By the end of this tutorial, you’ll be able to:

Design a practical PostgreSQL time-series partitioning scheme based on your data’s time column.
Create partitions automatically so you’re not manually adding tables every month or week.
Apply automatic retention policies that drop old partitions cleanly and quickly, instead of running massive DELETE operations.
Keep queries fast and predictable, even as the total dataset grows into the hundreds of millions of rows.

The goal is to give you a setup I’d be comfortable running in production myself: simple enough to maintain, but robust enough to handle real-world time-series workloads.

Prerequisites and Assumptions for This PostgreSQL Time-Series Setup

PostgreSQL Version and Features

For the approach I use in production, you’ll need PostgreSQL 11 or later, because we rely on native declarative partitioning and ATTACH PARTITION. If you’re on PostgreSQL 14+ you’ll get better planner behavior and quality-of-life improvements, but everything I describe will still work on 11 and 12.

Required Extensions and Environment

I’ll assume you have superuser or equivalent privileges to create schemas, tables, functions, and background jobs. The core solution uses only built-in features, but I’ll briefly mention options like pg_cron or an external scheduler for automating retention. pg_cron – GitHub Repository

Baseline SQL and psql Familiarity

You should be comfortable creating tables, indexes, and functions, and running commands in psql or a GUI like pgAdmin. In my own teams, I’ve found that anyone who can read and write basic SQL can follow this pattern, especially once they’ve seen the partitioning DDL a couple of times.

psql -h your_host -U your_user -d your_db

Designing a Time-Series Schema Optimized for Partitioning

Before wiring up PostgreSQL time-series partitioning, I always spend a bit of time on table design. A clean schema makes partitioning simpler, queries faster, and retention rules easier to reason about.

Choosing the Right Time Column and Data Types

You need a single, authoritative time column that all partitioning will be based on. In my experience, timestamptz (timestamp with time zone) is the safest default, because it avoids confusion when data comes from multiple time zones.

Here’s a typical events table structure I like to start with:

CREATE TABLE metrics_events (
    event_time  timestamptz   NOT NULL,
    source_id   bigint        NOT NULL,
    metric_name text          NOT NULL,
    value       double precision NOT NULL,
    tags        jsonb,
    PRIMARY KEY (event_time, source_id)
) PARTITION BY RANGE (event_time);

The composite primary key keeps the partition key (event_time) first, which plays nicely with index-only scans and partition pruning.

Primary Keys, Indexes, and Query Patterns

When I design these tables, I start from real queries: recent time-window reads, plus filters on source or metric.

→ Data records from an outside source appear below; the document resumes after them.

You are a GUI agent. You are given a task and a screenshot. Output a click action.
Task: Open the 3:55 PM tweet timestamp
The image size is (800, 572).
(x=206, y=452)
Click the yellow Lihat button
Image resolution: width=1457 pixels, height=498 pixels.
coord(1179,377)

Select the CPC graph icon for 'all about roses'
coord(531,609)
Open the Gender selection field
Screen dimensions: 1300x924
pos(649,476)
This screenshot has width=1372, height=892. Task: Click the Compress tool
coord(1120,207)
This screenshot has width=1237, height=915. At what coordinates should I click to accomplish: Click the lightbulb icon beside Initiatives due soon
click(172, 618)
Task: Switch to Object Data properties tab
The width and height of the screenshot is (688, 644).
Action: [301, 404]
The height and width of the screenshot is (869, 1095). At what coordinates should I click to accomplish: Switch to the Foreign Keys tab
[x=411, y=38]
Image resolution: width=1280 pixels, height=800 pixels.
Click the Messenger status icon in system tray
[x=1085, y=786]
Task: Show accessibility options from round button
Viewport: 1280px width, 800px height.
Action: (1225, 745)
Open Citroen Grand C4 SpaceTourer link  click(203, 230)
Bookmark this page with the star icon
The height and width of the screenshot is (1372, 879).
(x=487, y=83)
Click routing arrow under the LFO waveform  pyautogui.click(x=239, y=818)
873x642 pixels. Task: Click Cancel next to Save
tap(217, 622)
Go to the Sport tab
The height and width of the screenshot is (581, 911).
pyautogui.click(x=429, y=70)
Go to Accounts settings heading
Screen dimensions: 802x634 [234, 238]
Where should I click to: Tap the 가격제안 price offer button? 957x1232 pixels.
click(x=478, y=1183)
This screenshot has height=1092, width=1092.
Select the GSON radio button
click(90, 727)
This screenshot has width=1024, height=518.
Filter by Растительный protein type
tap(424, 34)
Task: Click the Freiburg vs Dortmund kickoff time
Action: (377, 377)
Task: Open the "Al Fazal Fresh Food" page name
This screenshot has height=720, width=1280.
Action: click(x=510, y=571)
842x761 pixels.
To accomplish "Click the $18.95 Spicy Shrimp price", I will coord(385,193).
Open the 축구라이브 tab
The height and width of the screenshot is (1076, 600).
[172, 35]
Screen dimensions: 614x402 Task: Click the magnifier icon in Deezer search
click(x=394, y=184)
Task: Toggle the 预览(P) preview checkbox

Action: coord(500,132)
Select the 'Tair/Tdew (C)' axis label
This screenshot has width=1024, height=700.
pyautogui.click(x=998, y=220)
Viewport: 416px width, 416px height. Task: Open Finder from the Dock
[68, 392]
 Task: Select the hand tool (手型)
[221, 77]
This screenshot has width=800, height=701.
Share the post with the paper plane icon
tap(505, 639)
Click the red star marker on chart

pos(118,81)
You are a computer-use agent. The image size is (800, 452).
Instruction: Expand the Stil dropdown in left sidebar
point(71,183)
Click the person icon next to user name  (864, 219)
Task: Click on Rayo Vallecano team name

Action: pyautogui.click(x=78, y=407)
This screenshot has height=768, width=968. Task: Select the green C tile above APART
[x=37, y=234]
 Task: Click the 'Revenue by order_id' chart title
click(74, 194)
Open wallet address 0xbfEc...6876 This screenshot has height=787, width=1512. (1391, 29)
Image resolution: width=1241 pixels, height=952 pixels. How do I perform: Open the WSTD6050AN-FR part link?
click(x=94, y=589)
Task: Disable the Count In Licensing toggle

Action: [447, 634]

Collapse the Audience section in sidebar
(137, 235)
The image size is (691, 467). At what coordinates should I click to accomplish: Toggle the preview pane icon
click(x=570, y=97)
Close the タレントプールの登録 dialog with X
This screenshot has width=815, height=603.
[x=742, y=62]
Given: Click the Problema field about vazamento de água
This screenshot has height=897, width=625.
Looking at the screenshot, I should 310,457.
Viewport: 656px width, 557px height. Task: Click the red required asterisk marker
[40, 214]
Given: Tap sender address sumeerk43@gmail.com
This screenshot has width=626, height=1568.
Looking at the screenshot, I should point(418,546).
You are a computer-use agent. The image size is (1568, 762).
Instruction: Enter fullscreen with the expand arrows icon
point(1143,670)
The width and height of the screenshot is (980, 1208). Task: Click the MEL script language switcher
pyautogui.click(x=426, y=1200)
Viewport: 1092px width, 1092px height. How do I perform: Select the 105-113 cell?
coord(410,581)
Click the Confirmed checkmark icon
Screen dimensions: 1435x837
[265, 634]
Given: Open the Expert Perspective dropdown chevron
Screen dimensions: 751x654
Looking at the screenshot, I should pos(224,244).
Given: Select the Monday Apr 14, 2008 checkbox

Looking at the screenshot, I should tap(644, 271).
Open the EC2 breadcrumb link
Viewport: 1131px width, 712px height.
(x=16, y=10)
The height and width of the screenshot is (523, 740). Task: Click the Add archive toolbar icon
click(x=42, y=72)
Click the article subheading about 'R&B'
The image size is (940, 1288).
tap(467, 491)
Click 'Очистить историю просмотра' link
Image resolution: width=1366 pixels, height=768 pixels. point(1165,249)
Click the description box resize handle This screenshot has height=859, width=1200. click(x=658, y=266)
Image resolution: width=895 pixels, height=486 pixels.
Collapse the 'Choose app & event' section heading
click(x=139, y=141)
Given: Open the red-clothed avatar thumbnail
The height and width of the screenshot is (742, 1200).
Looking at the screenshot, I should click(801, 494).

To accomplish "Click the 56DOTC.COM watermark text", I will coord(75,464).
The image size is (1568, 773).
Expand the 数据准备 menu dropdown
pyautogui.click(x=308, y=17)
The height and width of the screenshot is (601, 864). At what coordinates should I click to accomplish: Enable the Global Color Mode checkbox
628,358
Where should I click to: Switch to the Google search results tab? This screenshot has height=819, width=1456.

That usually leads to:

A primary key on (event_time, source_id) for uniqueness and time-ordered storage.
A supporting index for common filters, for example (source_id, event_time DESC).

CREATE INDEX ON metrics_events (source_id, event_time DESC);

This index keeps recent data for a given source clustered together, which has helped me a lot when debugging hot sources or narrow time ranges.

Keeping the Table Narrow and Partition-Friendly

For high-ingest time-series, I try to keep the table as narrow as possible: numeric values, short identifiers, and only essential JSONB. Wide text columns and large blobs quickly become a liability when you’re inserting thousands of rows per second.

One thing I learned the hard way was to avoid putting rarely used, heavy fields directly in the hot time-series table. Instead, I move that data into a companion table joined by key when needed. That keeps partition operations (like ATTACH, DETACH, and DROP) lightweight and predictable as the dataset grows.

Creating a Partitioned Time-Series Table in PostgreSQL

With the schema in place, the next step in PostgreSQL time-series partitioning is to turn that logical table into a real partitioned structure. I like to start with a clear, consistent partitioning strategy and then codify it directly in the DDL so future maintenance is predictable.

Defining the Parent Partitioned Table

The parent table holds the schema and constraints, but no actual data. In my setups, I always mark it as PARTITION BY RANGE on the time column we chose earlier, typically event_time.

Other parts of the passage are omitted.